Cuando a finales del siglo XIX la armada británica cambió el carbón que movía sus naves de guerra por petróleo, una parte importante de los movimientos políticos y de los conflictos que se han producido se han orientado hacia el control de las zonas geográficas productoras de estos combustibles.
La transición energética va a cambiar la relevancia geoestratégica de estos territorios y la posición de sumisión que tienen los países consumidores con respecto a algunos productores. En estos días, estamos viendo cómo en la triste guerra de Ucrania el comportamiento de los países europeos se ve mediatizado por la dependencia del gas ruso.
Una de las muchas ventajas que tienen las renovables es que aprovechan un recurso endógeno, como el sol o el viento, que no tiene que ser importado. Todos los países tienen uno u otro, o ambos. Así que lo que se vuelve clave es el control de la tecnología.
Las estrategias tecnopolíticas van a sustituir a las estrategias geopolíticas.
Hasta el COVID, vivíamos en un mundo globalizado “ricardiano”, en el que se producía aquello en lo que se tenía ventaja competitiva, para aprovechar los mejores precios. Esta situación produjo una concentración de plantas industriales en determinadas zonas del Globo y una desindustrialización de la Unión Europea. Del COVID hemos aprendido una valiosa enseñanza: nuestra vulnerabilidad en circunstancias de emergencia de una economía tan globalizada.
Esto es de especial importancia en energía. Igual que hablamos de “reserva estratégica de combustibles fósiles” tendríamos que comenzar a hablar de “reserva estratégica de componentes tecnológicos”. Fomentar, sin caer en políticas autárquicas que generarían ineficiencias, una cierta capacidad de fabricación nacional de toda la cadena de valor.
En fotovoltaica, nuestra tecnología está sólidamente posicionada en electrónica de potencia, seguidores, estructuras e ingenierías, en los que contamos con alguna de las empresas líderes a nivel mundial. Solo el año pasado nuestro sector exportó por valor de más de 2.400 millones de euros.
Tenemos una asignatura pendiente: la fabricación a gran escala de módulos. A pesar de ser un país pionero (a principios de los noventa fabricábamos el 50% de la producción mundial), es verdad que entonces el mercado global era de tan solo unos pocos megavatios. Desde entonces, hemos pasado de contar con empresas vanguardistas a una capacidad de fabricación testimonial. La discontinuidad del mercado nacional, la competencia asiática y algunos errores de gestión nos han conducido a esta situación.
Pero ahora podríamos revertir esta tendencia. La tecnología fotovoltaica es relativamente simple y la mano de obra ya no es un factor de competitividad, ya que los procesos están altamente robotizados.

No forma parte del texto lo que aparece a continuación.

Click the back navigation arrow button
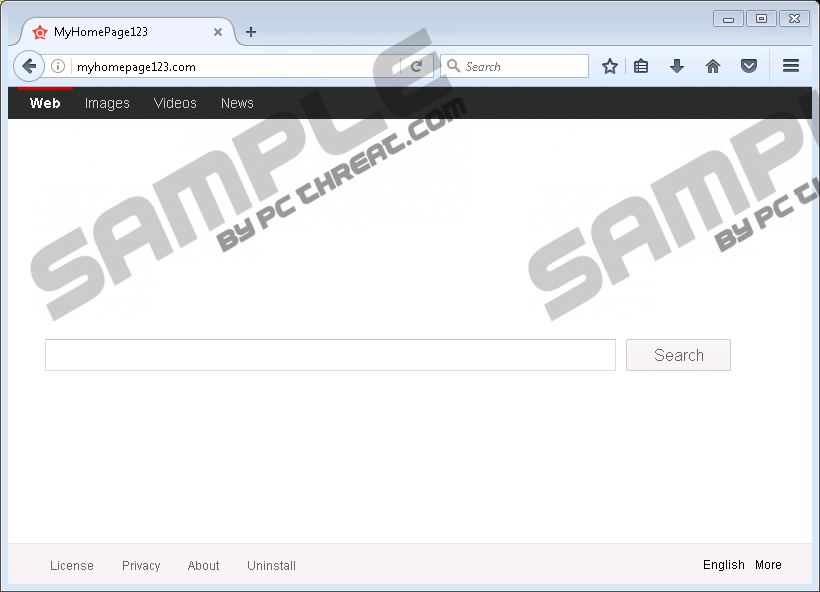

Tenemos un mercado nacional estable y potente con más de 4 gigavatios instalados el año pasado y al que da tranquilidad el PNIEC y la voluntad del Gobierno. Solo presenta dos sombras: la lentitud de los procesos administrativos, motivada en parte por la gran cantidad de proyectos, y los movimientos neonegacionistas, si bien ni siquiera estos parecen cuestionar la senda marcada por el PNIEC; Plan que, por otro lado, pronto debería ser revisado al alza.
Los Fondos de Recuperación pueden contribuir al desarrollo de una industria nacional de fabricación de módulos, pero hay que construirla desde la mayor solidez y garantizar su competitividad futura mediante economías de escala y una capacidad de fabricación del entorno de los 3 gigavatios, además de una apuesta por el I+D que garantice su actualización continua. Este esfuerzo debe ser la base para el desarrollo de toda una cadena de valor competitiva.
Tenemos base industrial, mercado, capacidad de financiación y buenos tecnólogos. No se puede desperdiciar la ocasión. La soberanía energética, la calidad de vida de la ciudadanía, y, en definitiva, la soberanía nacional, están en juego. Vale la pena intentarlo.